De todos modos, el juecismo tampoco está desprovisto de incógnitas. Aún no está alineado con ninguna fuerza a nivel nacional y tampoco tiene definido un candidato a intendente de Córdoba, el distrito donde el Frente Cívico tiene el mayor caudal de votos.

De todas formas, Juez dice que no habrá oficialización de candidatos hasta que “aclare el panorama”, que significa que se conozca la fecha de los comicios municipales en la Capital, una potestad del intendente Daniel Giacomino, hoy uno de sus acérrimos enemigos.

Si bien ninguno admite que es precandidato a intendente y espera la bendición de Juez, en el Frente Cívico afirman que el postulante saldrá de estos nombres: los concejales Walter Nostrala y Graciela Villata, el ex senador (hoy suplente) Carlos Rossi, Guillermo Lucero y Rubén Borello.

Por su parte, el intendente Giacomino confirmó que irá a la Justicia para intentar un segundo mandato.
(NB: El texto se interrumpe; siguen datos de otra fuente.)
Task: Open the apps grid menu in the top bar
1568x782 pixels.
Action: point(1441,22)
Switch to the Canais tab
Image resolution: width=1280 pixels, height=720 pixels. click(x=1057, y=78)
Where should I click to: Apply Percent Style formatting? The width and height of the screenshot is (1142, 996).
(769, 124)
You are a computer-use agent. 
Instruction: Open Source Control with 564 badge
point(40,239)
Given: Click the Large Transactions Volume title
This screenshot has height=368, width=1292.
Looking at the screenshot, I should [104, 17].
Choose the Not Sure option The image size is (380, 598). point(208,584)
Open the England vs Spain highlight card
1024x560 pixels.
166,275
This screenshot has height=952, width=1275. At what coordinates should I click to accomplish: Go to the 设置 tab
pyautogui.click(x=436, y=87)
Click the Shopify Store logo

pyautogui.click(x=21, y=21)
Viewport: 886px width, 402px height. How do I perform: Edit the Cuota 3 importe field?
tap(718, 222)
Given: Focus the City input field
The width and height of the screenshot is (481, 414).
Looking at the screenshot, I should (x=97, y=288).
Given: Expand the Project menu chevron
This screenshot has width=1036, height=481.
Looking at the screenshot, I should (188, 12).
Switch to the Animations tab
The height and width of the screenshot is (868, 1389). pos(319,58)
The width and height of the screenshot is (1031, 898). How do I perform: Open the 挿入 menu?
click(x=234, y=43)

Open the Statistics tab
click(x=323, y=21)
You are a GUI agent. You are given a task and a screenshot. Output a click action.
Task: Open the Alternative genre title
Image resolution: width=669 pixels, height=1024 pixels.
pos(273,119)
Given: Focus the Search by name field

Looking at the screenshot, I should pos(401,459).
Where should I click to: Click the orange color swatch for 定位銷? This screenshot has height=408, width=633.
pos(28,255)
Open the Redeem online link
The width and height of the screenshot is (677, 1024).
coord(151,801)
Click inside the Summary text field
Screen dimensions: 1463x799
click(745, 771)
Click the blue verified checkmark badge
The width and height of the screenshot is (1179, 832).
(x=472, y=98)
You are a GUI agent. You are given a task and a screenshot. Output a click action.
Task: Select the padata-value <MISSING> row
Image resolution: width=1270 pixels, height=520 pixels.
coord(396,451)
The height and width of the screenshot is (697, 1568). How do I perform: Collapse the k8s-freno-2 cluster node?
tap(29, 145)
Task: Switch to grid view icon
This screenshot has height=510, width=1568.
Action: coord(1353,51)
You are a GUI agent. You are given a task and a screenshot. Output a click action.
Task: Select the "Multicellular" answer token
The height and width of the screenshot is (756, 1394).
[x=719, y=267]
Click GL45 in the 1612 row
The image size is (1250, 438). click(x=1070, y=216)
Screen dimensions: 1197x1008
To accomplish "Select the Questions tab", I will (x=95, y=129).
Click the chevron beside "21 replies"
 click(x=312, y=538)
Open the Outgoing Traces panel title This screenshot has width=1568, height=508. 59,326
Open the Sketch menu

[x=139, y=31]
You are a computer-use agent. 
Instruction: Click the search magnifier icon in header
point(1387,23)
Una cuestión que deberá resolverse en Tribunales, pero que agitó la política en el Concejo Deliberante.

El viceintendente Carlos Vicente, que también se despegó del juecismo, ahora encolumnado en el partido Encuentro por la Democracia y la Equidad (EDE) de Martín Sabbatella, también tiene aspiraciones de suceder a Giacomino.

El grupo Bicentenario postula a Guillermo Luque, ex secretario de Gobierno de Giacomino. El ex funcionario es ahora un crítico del intendente y busca cosechar adhesión entre el electorado radical.